After a good deal of conversation he sent for his chiefs of staff and ordered them to have everything in readiness for me to take command the next morning, remarking to me that the general instructions he had given would be sent to me next day in writing. As I was about leaving to return to my camp, he came out of his tent and said to me in a low tone: "I will place in your hands tomorrow a sealed package for President Davis, which you will retain in your own possession till you are across the Potomac, when you will detail a trusty commissioned officer to take it to Richmond with all possible despatch, and deliver it immediately to the President. I impress it upon you that whatever happens this package must not fall into the hands of the enemy. If you should unfortunately be captured, destroy it."

On the morning of the 4th my written instructions and the package for Mr. Davis were delivered to me. It was soon apparent that the wagons and ambulances and the wounded could not be ready to move till late in the afternoon. The General sent me four four-gun field batteries, which with my own gave me twenty-two guns to defend the trains.

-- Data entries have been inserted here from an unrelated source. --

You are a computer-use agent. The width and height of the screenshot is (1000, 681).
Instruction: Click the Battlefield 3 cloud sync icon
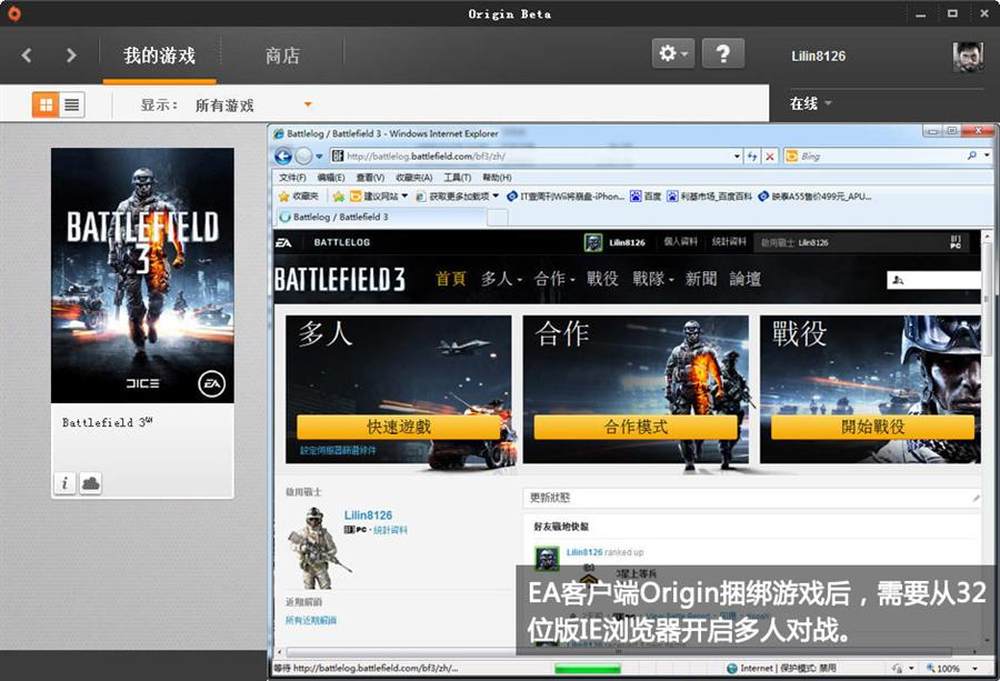(x=91, y=483)
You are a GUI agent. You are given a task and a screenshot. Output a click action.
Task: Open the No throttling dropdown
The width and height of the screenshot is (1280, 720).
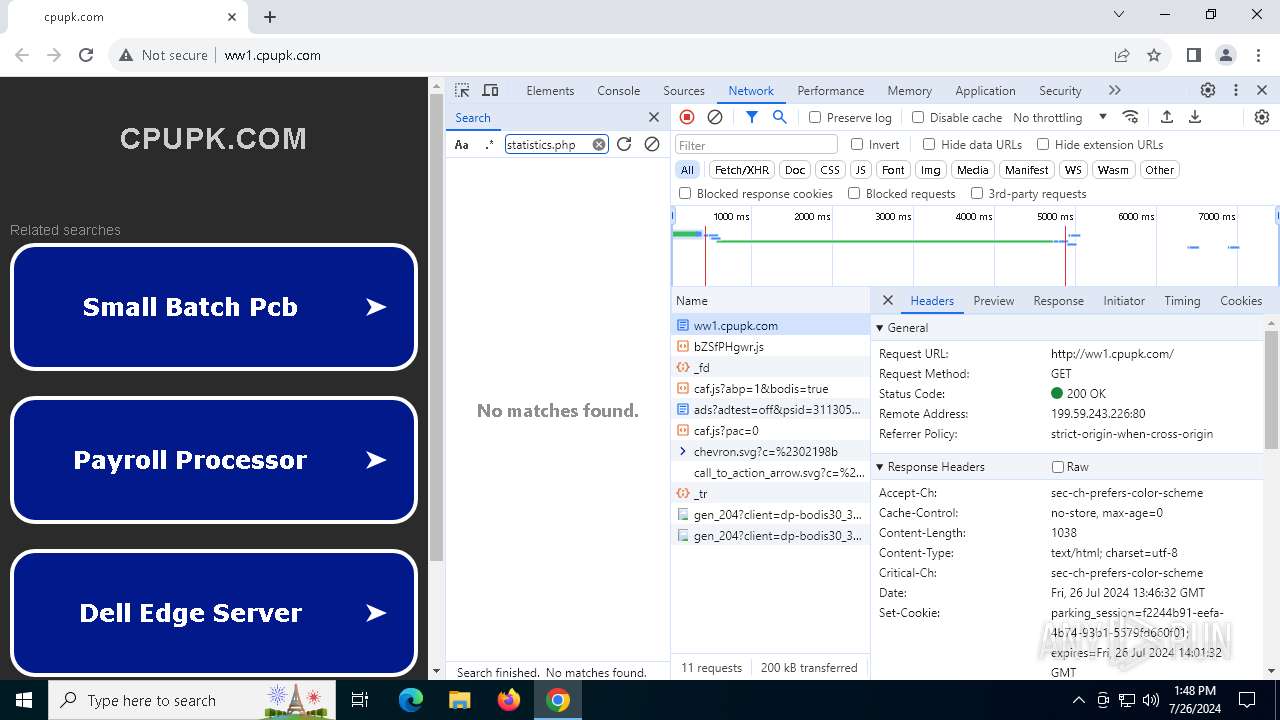coord(1060,117)
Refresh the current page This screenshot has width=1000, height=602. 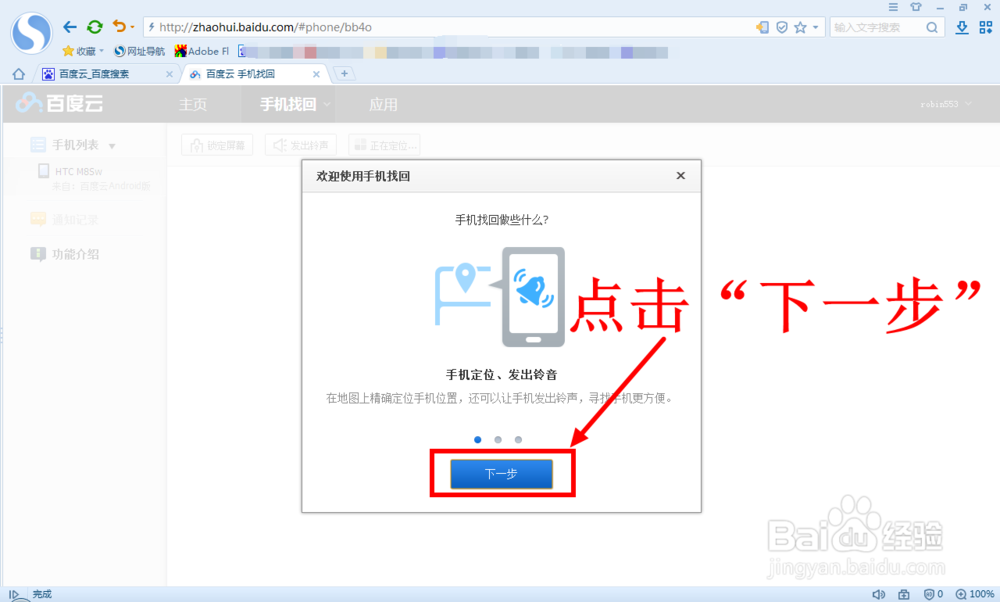coord(93,27)
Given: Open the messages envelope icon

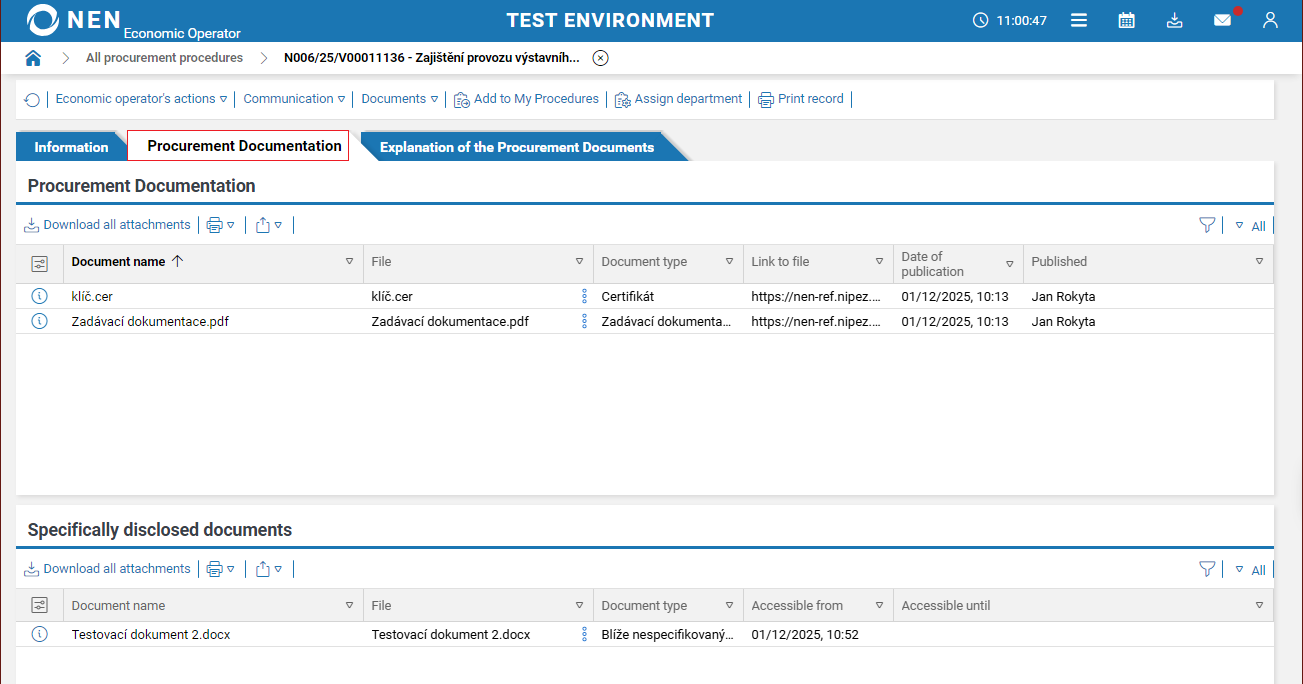Looking at the screenshot, I should (1222, 20).
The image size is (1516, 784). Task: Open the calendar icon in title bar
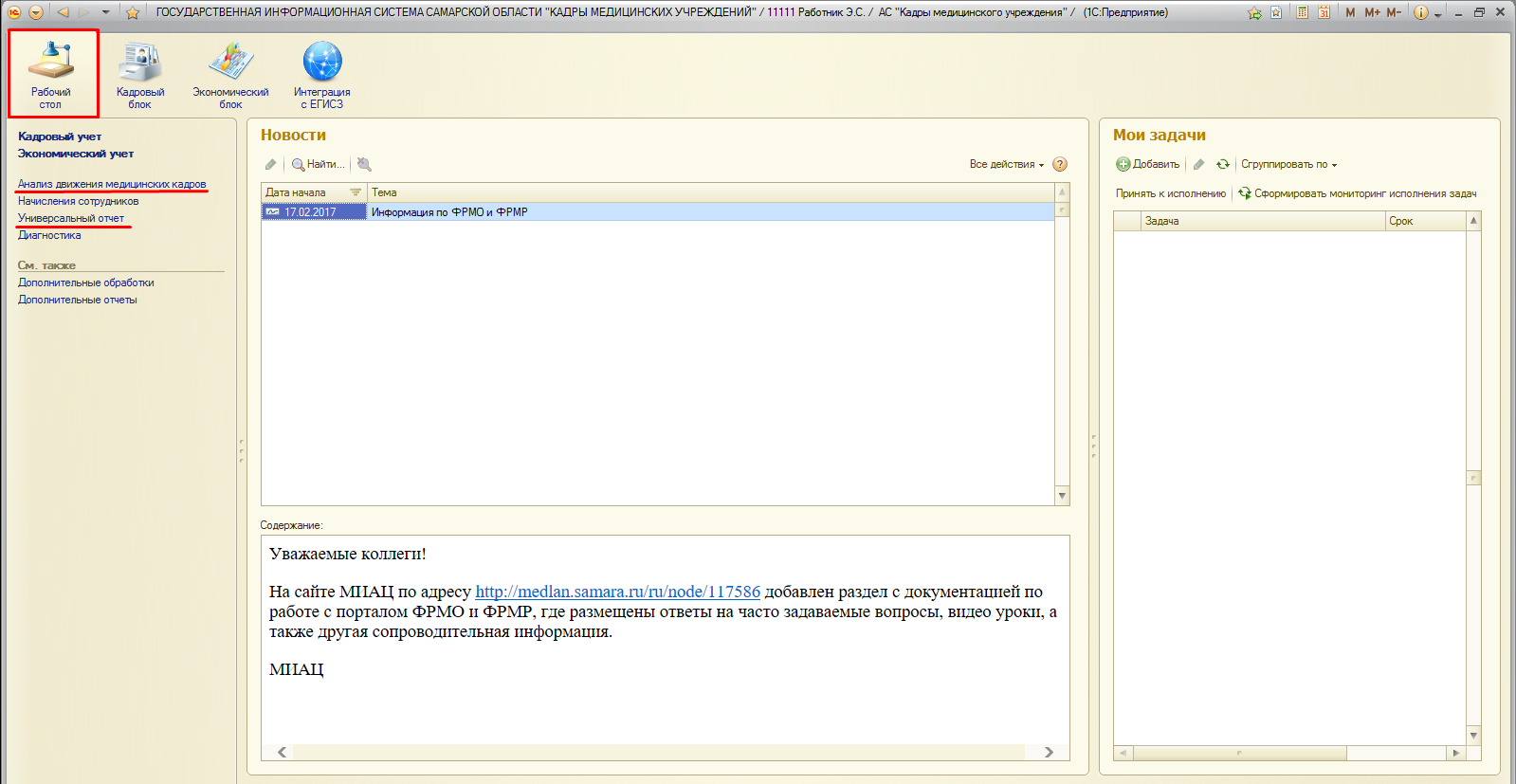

Shortly after noon the very windows of heaven seemed to have been opened. Rain fell in dashing torrents, and in a little while the whole face of the earth was covered with water. The meadows became small lakes; raging streams ran across the road in every depression of the ground; wagons, ambulances, and artillery carriages filled the roads and fields in all directions. The storm increased in fury every moment. Canvas was no protection against it, and the poor wounded, lying upon the hard, naked boards of the wagon-bodies, were drenched by the cold rain. Horses and mules were blinded and maddened by the storm, and became almost unmanageable. The roar of the winds and waters made it almost impossible to communicate orders. Night was rapidly approaching, and there was danger that in the darkness the "confusion" would become "worse confounded." About four P. M. the head of the column was put in motion and began the ascent of the mountain. After dark I set out to gain the advance. The train was seventeen miles long when drawn out on the road. It was moving rapidly, and from every wagon issued wails of agony. For four hours I galloped along, passing to the front, and heard more-it was too dark to see-of the horrors of war than I had witnessed from the battle of Bull Run up to that day. In the wagons were men wounded and mutilated in every conceivable way. Some had their legs shattered by a shell or Minie ball; some were shot through their bodies; others had arms torn to shreds; some had received a ball in the face, or a jagged piece of shell had lacerated their heads. Scarcely one in a hundred had received adequate surgical aid. Many had been without food for thirty-six hours. The irragged, bloody, and dirty clothes, all clotted and hardened with blood, were rasping the tender, inflamed lips of their gaping wounds. Very few of the wagons had even straw in them, and all were without springs. The road was rough and rocky. The jolting was enough to have killed sound, strong men. From nearly every wagon, as the horses trotted on, such cries and shrieks as these greeted the ear:

"O God! why can't I die?"

"My God! will no one have mercy and kill me and end my misery?"

"Oh! stop one minute and take me out and leave me to die on the roadside."

"I am dying! I am dying! My poor wife, my dear children! what will become of you?"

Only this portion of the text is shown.